How dangerous is rat poison to humans? - briefly

Ingesting rodent anticoagulant bait can trigger life‑threatening bleeding, organ damage, and death, requiring immediate medical intervention. Symptoms often emerge within hours and include vomiting, abdominal pain, and visible blood in urine or stool.

How dangerous is rat poison to humans? - in detail

Rodenticide formulations contain anticoagulants, neurotoxins, or metal phosphides that can cause severe toxicity when ingested, inhaled, or absorbed through the skin. Anticoagulant compounds such as warfarin‑derived agents (e.g., bromadiolone, brodifacoum) block vitamin K recycling, leading to uncontrolled bleeding. A single adult dose of 0.1 mg kg⁻¹ of a second‑generation anticoagulant may be lethal; children are vulnerable to much lower amounts because of their smaller body mass and higher relative intake.

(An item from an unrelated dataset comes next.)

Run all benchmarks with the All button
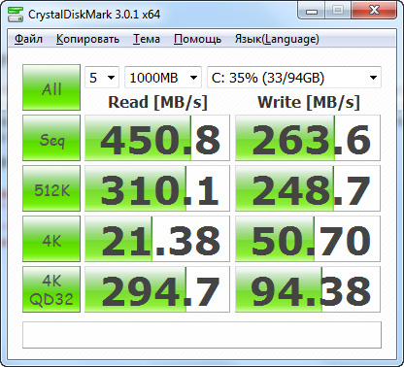The width and height of the screenshot is (404, 367). click(51, 87)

Neurotoxic rodenticides, including bromethalin and zinc phosphide, disrupt cellular energy production. Bromethalin interferes with mitochondrial ATP synthesis, producing cerebral edema, seizures, and coma. Zinc phosphide reacts with gastric acid to release phosphine gas, a potent respiratory toxin that damages mitochondria and can cause cardiovascular collapse within hours.

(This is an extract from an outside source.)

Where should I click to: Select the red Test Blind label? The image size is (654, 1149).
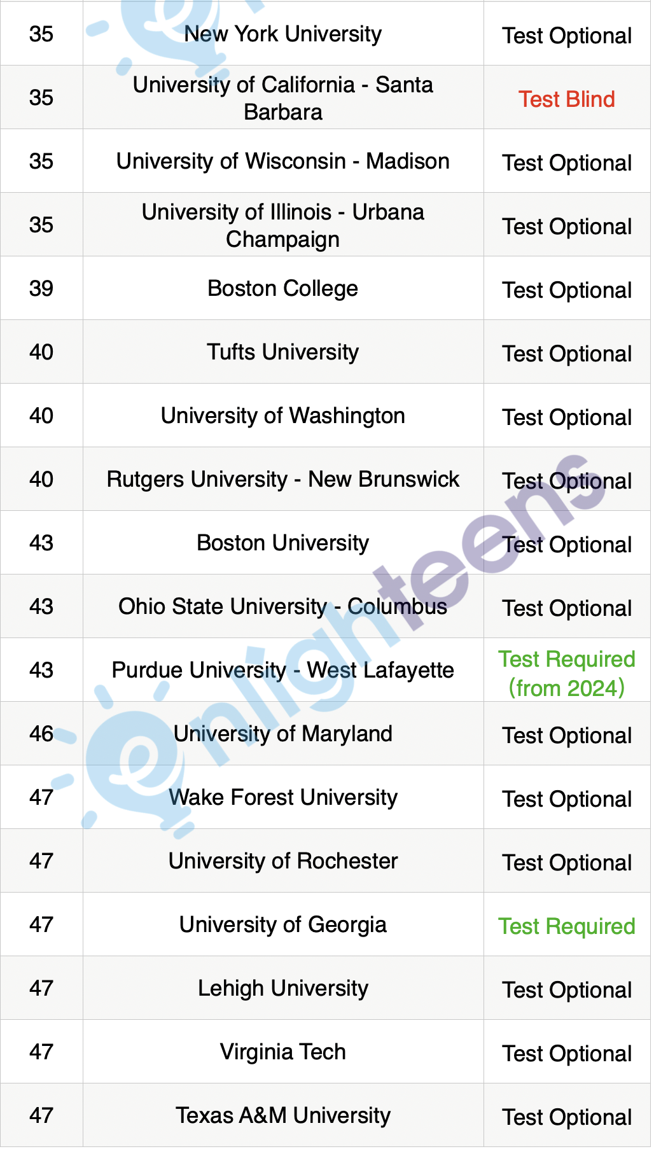(566, 99)
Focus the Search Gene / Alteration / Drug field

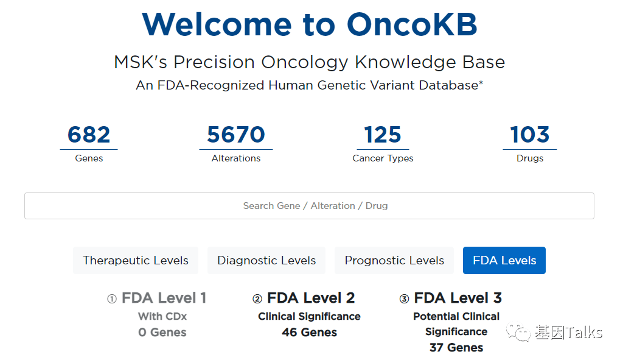[x=309, y=206]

Clinical presentation varies with the agent and exposure level:

  • Anticoagulants: bruising, nosebleeds, hematuria, gastrointestinal bleeding, prolonged clotting times (PT/INR elevation). Symptoms may appear 24–72 hours after ingestion.
  • Bromethalin: headache, vomiting, ataxia, seizures, loss of consciousness. Neurological signs develop over 12–48 hours.
  • Phosphine: metallic taste, abdominal pain, dyspnea, hypotension, metabolic acidosis. Rapid deterioration can occur within 6 hours.

Diagnosis relies on patient history, physical examination, and targeted laboratory tests (coagulation profile, serum phosphine levels, imaging for intracranial edema). Early identification of the specific rodenticide guides therapy.

Treatment protocols include:

  1. Decontamination: gastric lavage or activated charcoal within one hour of oral exposure; thorough skin washing for dermal contact.
  2. Anticoagulant reversal: intravenous vitamin K₁ (10 mg kg⁻¹) administered daily until coagulation normalizes; fresh frozen plasma for acute hemorrhage.
  3. Neurotoxin management: supportive care with seizure control (benzodiazepines), intracranial pressure reduction, and intensive monitoring.
  4. Phosphine poisoning: high‑flow oxygen, sodium bicarbonate for acidosis, vasopressors for hypotension; no specific antidote exists.

Preventive measures reduce accidental exposure: store products in locked containers, keep them out of reach of children and pets, label clearly, and use bait stations that limit direct contact.

Long‑term outcomes depend on prompt intervention. Survivors of severe anticoagulant poisoning may experience chronic anemia or organ damage, while delayed treatment of neurotoxic or phosphine exposure often results in irreversible injury or death.